Requirement
Using the listing below, determine the count of lines with the word "agent" and reply only with it.

(Data to examine begins)

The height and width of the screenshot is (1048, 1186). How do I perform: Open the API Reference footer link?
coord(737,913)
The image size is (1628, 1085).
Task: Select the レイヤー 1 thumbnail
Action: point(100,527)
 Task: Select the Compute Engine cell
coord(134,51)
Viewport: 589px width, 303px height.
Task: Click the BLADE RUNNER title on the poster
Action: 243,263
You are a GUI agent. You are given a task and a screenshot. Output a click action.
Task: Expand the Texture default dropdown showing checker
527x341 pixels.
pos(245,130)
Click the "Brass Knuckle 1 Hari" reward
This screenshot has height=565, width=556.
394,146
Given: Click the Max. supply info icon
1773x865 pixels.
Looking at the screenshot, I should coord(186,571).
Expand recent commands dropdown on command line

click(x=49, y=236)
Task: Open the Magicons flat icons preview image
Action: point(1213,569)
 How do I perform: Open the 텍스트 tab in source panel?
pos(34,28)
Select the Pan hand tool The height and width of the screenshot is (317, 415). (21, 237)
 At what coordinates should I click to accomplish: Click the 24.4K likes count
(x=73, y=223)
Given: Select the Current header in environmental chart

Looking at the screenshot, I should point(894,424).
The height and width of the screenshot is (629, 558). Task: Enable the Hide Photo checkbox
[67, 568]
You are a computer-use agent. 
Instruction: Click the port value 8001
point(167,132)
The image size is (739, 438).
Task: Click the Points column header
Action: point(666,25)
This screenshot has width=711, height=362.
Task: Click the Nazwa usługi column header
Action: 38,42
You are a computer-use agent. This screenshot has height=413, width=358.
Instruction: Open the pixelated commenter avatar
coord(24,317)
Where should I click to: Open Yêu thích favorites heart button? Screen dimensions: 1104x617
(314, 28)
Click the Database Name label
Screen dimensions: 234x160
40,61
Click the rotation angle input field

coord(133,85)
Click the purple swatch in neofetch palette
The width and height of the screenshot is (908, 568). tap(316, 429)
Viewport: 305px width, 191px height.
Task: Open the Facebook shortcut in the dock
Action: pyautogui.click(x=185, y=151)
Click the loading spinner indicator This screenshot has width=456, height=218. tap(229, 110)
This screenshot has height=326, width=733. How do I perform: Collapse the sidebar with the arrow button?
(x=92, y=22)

(Data to examine ends)

Task result
3